▸ **Exercise brief**: Pick out every line below that contains the word "This", matching case exactly, and copy each one.
Data lines start
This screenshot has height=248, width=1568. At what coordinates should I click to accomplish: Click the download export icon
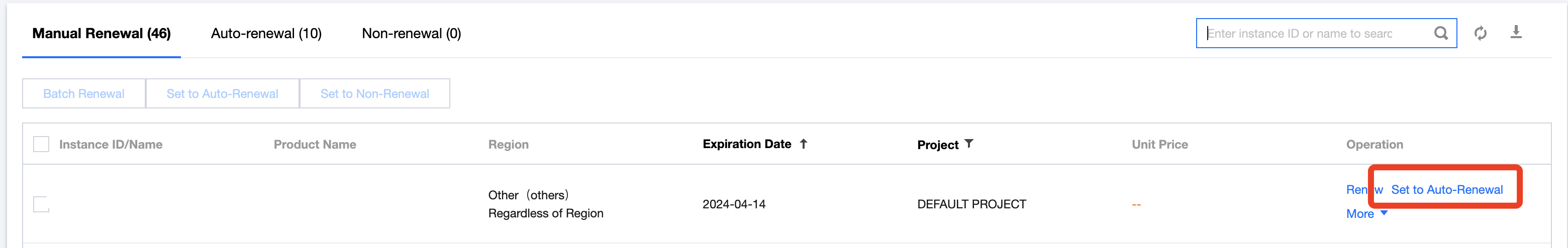point(1516,32)
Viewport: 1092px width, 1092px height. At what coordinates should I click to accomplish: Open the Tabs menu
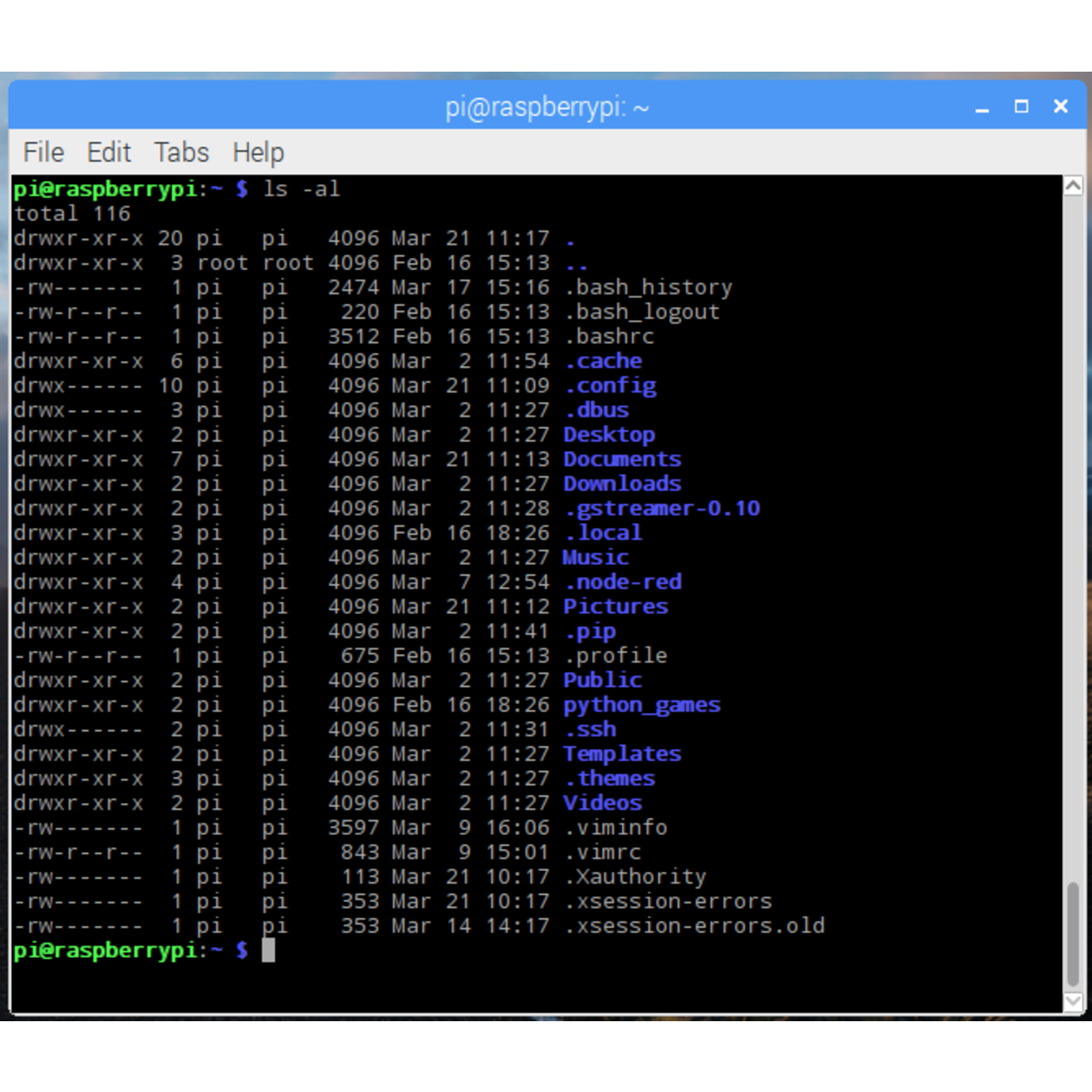[181, 153]
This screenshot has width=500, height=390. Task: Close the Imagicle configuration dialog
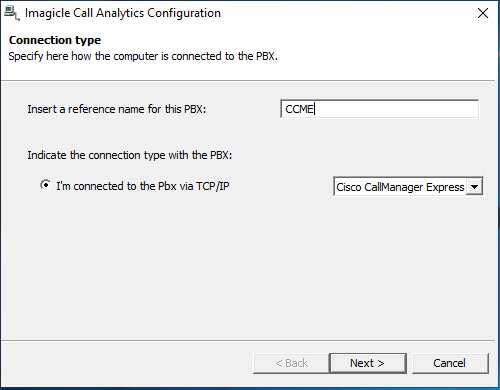(x=483, y=13)
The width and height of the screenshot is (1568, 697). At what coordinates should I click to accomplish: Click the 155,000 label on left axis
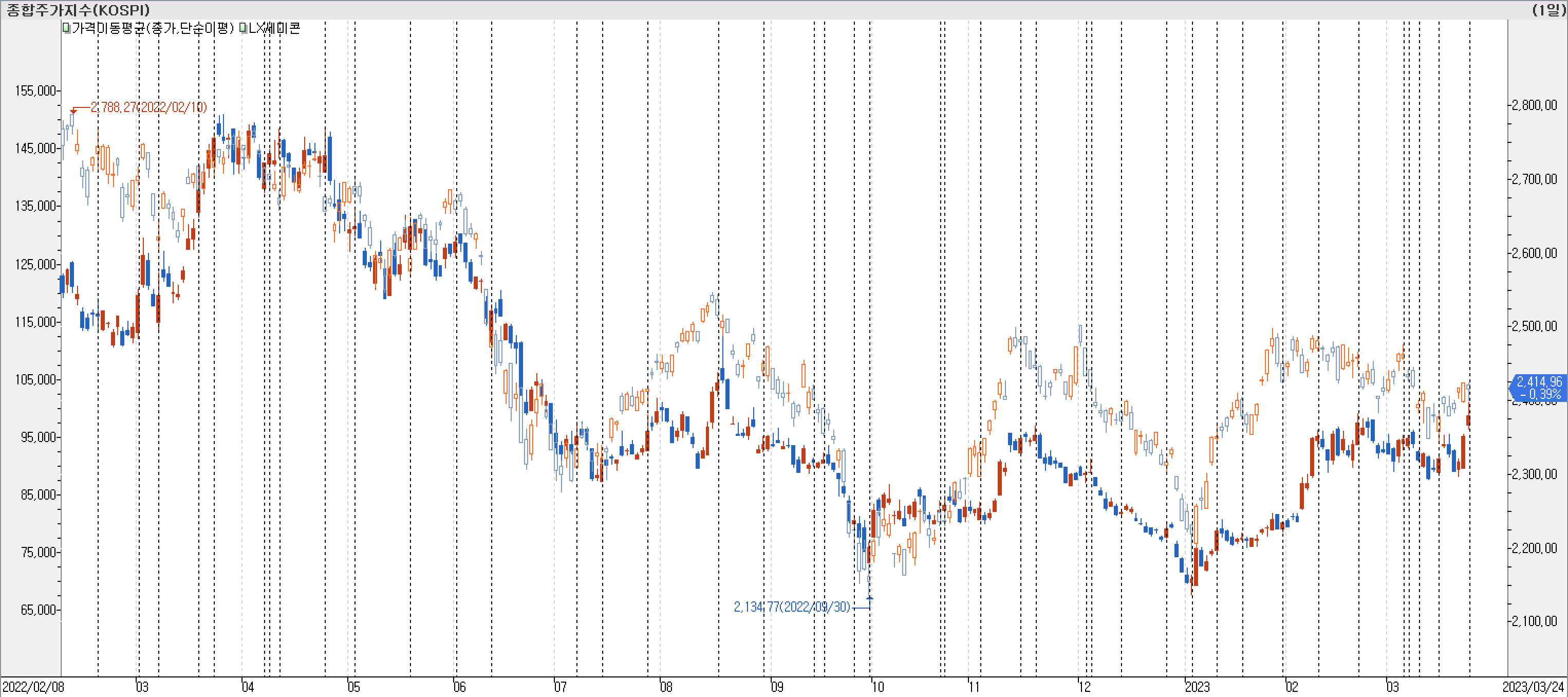pyautogui.click(x=35, y=90)
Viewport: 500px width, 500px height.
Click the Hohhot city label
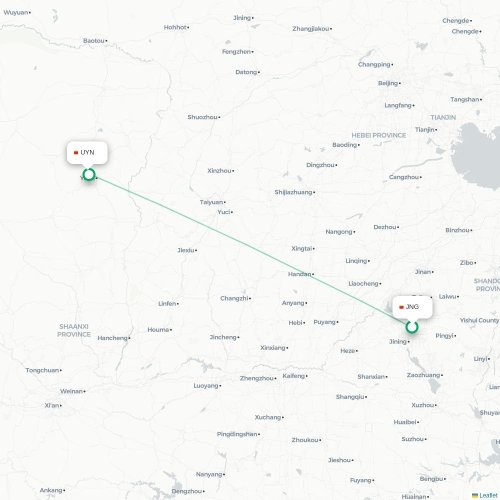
Data lines end
▸ **Output of the task**:
This screenshot has height=248, width=1568. At what coordinates should I click to accomplish: Click the download export icon
This screenshot has width=500, height=390. Task: Close the Imagicle configuration dialog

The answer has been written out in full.